**AUFGABE:** Überführe die Zeilen vom Anfang der Daten bis zur Zeile mit "point(807,313)", beide eingeschlossen, in eine JSON-Liste von Zeichenketten mit je einem Element pro Zeile. Lass Leerzeilen dabei weg.
▼▼▼
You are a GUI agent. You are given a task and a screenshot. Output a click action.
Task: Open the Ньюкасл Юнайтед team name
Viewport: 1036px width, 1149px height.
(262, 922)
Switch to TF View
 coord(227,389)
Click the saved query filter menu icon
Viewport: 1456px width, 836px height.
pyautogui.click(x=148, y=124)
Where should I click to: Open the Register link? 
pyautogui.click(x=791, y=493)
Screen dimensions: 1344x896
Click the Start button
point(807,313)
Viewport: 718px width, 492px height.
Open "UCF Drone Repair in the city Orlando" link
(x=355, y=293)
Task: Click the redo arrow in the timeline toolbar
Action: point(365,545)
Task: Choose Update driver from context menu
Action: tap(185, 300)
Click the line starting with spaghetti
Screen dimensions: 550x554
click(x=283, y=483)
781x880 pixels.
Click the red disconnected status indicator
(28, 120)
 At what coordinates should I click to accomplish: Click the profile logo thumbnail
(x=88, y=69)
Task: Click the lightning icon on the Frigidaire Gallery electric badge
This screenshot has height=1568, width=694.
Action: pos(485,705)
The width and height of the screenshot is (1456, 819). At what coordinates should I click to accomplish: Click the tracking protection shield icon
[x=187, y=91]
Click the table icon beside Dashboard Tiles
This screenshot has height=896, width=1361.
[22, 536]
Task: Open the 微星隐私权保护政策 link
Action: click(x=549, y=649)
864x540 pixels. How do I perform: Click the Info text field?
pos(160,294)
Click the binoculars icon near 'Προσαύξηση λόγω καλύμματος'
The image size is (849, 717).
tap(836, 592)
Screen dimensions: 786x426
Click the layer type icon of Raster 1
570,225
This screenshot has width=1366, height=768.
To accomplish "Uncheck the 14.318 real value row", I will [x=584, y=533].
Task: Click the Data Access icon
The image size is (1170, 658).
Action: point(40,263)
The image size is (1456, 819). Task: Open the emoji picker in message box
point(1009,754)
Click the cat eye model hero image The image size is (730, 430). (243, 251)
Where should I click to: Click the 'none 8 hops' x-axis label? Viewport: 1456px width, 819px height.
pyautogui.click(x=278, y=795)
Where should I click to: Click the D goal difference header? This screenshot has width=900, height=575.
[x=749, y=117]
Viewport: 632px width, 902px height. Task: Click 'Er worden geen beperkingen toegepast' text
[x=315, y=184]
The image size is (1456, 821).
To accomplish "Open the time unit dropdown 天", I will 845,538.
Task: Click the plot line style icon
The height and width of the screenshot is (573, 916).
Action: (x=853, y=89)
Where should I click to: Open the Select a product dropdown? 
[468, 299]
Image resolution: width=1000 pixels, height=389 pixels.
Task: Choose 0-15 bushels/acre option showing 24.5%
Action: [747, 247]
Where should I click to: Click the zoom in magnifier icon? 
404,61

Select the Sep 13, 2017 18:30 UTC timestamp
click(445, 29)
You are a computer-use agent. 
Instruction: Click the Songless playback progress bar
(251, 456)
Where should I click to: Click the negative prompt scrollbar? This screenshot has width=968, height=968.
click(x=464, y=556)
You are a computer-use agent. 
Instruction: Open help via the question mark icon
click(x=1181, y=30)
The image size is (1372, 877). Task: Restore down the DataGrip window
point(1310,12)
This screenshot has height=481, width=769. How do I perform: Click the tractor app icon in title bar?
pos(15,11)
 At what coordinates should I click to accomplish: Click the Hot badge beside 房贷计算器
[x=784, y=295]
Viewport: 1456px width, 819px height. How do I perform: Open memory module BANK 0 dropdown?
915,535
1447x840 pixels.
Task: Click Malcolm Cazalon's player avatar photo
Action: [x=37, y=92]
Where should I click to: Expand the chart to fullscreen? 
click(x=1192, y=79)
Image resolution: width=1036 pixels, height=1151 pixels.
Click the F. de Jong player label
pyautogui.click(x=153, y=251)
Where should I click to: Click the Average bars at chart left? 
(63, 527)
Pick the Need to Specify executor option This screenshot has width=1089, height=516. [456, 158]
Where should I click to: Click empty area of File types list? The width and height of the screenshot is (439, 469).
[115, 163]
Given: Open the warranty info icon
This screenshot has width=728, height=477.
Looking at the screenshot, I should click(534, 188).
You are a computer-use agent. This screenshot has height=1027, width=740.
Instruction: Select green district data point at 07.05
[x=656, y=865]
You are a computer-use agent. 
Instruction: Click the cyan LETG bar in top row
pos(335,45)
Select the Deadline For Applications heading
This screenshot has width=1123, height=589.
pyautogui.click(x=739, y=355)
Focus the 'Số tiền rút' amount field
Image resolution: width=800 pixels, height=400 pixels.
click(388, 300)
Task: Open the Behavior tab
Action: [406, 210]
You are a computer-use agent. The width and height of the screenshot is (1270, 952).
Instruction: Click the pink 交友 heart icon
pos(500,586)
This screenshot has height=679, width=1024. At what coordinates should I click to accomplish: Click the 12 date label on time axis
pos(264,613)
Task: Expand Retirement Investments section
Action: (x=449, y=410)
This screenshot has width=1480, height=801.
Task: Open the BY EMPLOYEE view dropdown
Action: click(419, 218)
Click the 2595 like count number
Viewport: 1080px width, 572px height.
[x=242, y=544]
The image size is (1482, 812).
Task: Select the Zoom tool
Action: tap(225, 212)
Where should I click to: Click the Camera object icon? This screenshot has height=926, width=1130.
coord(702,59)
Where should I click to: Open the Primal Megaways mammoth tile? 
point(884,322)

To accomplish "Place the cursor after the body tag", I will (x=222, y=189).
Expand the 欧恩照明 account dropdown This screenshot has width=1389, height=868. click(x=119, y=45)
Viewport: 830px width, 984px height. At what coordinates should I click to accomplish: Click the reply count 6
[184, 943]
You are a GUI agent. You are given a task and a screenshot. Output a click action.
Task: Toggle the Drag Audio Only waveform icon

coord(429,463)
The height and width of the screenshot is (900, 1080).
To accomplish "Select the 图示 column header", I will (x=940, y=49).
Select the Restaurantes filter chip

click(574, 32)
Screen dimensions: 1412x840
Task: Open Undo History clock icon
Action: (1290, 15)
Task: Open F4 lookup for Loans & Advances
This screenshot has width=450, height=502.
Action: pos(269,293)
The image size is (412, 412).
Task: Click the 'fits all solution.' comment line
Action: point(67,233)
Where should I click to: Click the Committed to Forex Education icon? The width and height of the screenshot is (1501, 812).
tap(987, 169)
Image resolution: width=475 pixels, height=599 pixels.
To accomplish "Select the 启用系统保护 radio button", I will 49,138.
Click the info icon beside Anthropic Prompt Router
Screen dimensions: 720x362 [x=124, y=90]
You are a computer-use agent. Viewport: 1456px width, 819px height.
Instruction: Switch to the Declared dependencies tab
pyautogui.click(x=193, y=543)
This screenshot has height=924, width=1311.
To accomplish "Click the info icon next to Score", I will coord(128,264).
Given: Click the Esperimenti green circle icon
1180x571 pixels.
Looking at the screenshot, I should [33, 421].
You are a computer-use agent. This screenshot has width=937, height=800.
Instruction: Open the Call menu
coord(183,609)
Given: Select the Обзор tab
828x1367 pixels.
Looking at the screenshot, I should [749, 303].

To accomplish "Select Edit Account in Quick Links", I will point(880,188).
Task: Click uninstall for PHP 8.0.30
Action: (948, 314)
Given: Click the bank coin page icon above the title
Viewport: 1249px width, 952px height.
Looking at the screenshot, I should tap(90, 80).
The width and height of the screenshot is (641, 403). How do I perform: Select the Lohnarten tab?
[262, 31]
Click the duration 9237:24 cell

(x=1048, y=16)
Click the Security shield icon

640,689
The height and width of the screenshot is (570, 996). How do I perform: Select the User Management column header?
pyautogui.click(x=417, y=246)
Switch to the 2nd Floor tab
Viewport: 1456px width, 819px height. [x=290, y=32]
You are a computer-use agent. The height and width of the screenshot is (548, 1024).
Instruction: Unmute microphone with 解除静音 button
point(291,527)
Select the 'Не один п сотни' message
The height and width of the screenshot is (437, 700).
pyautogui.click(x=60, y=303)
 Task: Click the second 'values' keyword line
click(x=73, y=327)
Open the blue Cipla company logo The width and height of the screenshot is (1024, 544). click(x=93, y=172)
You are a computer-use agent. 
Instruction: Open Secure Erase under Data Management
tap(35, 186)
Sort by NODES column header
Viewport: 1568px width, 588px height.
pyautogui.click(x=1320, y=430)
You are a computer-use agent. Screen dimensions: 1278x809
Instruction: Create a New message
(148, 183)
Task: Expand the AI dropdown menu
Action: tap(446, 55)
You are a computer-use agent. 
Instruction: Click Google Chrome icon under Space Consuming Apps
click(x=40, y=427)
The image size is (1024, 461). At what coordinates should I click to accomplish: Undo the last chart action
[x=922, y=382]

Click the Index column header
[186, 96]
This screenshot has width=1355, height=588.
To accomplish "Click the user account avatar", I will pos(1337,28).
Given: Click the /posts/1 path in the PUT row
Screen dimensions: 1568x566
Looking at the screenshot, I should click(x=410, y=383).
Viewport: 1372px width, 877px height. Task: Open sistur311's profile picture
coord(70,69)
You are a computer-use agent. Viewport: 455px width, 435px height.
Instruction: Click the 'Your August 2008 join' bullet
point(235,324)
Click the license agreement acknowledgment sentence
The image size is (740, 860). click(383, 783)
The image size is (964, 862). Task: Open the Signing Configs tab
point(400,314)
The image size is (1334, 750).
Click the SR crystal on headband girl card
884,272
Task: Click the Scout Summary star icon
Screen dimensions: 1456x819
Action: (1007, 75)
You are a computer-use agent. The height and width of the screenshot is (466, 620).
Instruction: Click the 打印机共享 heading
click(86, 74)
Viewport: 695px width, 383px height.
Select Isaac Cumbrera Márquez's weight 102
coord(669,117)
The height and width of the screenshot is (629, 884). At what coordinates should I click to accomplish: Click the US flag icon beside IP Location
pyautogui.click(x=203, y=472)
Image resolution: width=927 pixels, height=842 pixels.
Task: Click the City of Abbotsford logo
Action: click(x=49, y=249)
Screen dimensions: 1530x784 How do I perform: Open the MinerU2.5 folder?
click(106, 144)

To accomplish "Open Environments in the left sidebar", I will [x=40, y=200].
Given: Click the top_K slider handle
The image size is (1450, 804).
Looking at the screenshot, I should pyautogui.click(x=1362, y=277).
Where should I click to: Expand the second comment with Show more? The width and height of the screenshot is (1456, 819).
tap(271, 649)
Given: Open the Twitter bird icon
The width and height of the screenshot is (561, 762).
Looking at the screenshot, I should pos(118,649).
▲▲▲
**ANTWORT ZUR AUFGABE:**
[
  "You are a GUI agent. You are given a task and a screenshot. Output a click action.",
  "Task: Open the Ньюкасл Юнайтед team name",
  "Viewport: 1036px width, 1149px height.",
  "(262, 922)",
  "Switch to TF View",
  " coord(227,389)",
  "Click the saved query filter menu icon",
  "Viewport: 1456px width, 836px height.",
  "pyautogui.click(x=148, y=124)",
  "Where should I click to: Open the Register link? ",
  "pyautogui.click(x=791, y=493)",
  "Screen dimensions: 1344x896",
  "Click the Start button",
  "point(807,313)"
]